Friday, November 28, 2008

Musical extremes

Last week was the Chuckerbutty Ocarina Quartet, recording a new CD in advance of our Japan tour in March 2009. Our usual bizarre mix of repertoire, ranging from renaissance pieces on super-large bass ocarinas (which feels like playing a set of weights) through to a new addition to our repertoire, Michael Murray singing the serenade from Don Giovanni to the accompaniment of ocarinas and charango. His new English words are nicely lascivious yet in keeping with the spirit of the original (we persuade ourselves). The CD will be called 'I love my Ocarina' or, for the Japanese market, Okarina ga dai suki desu. I'm sure they'll like it....

Then next weekend I am playing a solo concert in Córdoba for the annual meeting of the Sociedad de la Vihuela. The Sociedad has put together a fine programme for the weekend. I'm going to play more or less the same programme that I played last year for the Lute Society in England, with renaissance lute music by Dowland, Holborne and Spinacino followed by Britten's Nocturnal for classical guitar. I hope it'll be warmer than it is here - it was below freezing this morning. I'm looking forward to seeing Córdoba, especially the Mezquita , the old Moorish mosque which was converted into a Christian cathedral. Meanwhile, lots of practice.

Sunday, November 09, 2008

Home from home

There are relics of France's colonial past scattered around the world. Commonly known as "les DOM-TOM" (département / territoire d'outre-mer), they have their own government ministry to look after them.

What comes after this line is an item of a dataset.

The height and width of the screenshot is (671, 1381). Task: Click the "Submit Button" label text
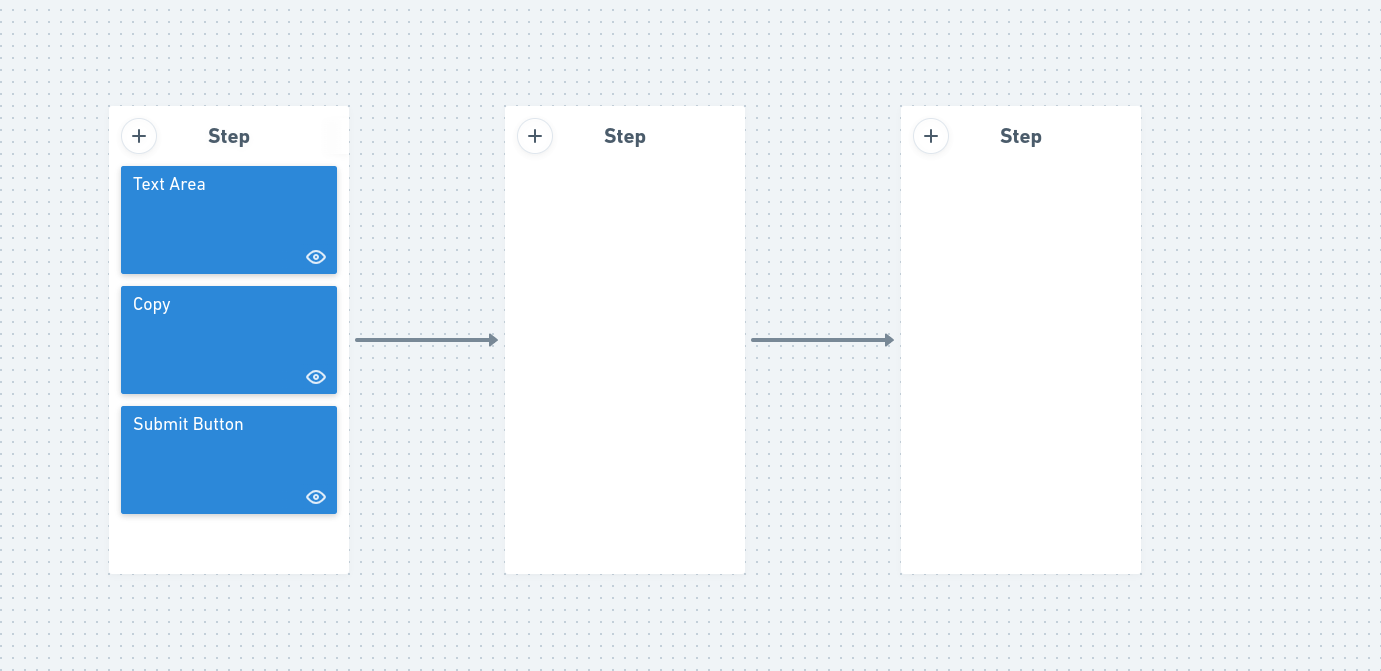coord(188,424)
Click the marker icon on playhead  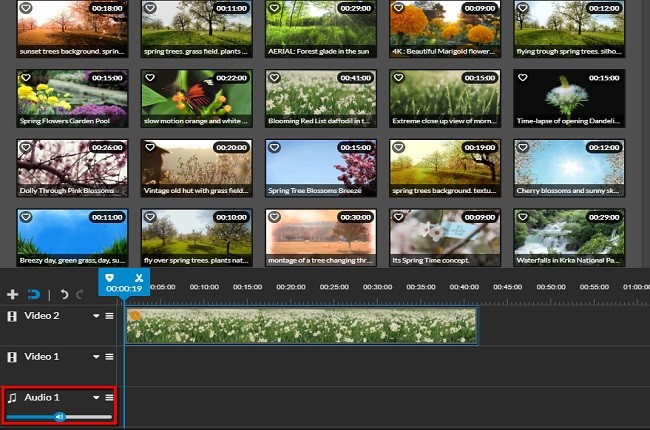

Some of them - Guadeloupe, Guyana, Martinique, Réunion - are treated as départements equivalent to those on the mainland. This apparently means that they are part of the European Union, despite being thousands of miles away. Then there's a whole bunch of lesser island territories in the Pacific, Indian and Atlantic oceans, plus a chunk of the Antarctic. The journalist Matthew Parris once wrote about his voyage to the Kergeulen Islands in the Southern (i.e. cold) Indian ocean. It was pure whimsy - he just liked the name. There wasn't much to see when he got there.

Possibly the strangest is Clipperton. No, I'd never heard of it either. Clipperton was discovered in 1705, taken over by France in 1858, and confirmed as French in an arbitration by the King of Italy in 1931. It is a tiny uninhabited island 1,300 km off the west coast of Mexico. Even though it is only two square kilometers in area, this gives France sufficent grounds to claim an Exclusive Economic Zone of 425,000 sq. km. around it, and the right to catch lots of Pacific tuna. It boasts some coconut trees, lots of crabs, about 300 rats, thousands of seabirds and a pervasive smell of guano. See the pictures here.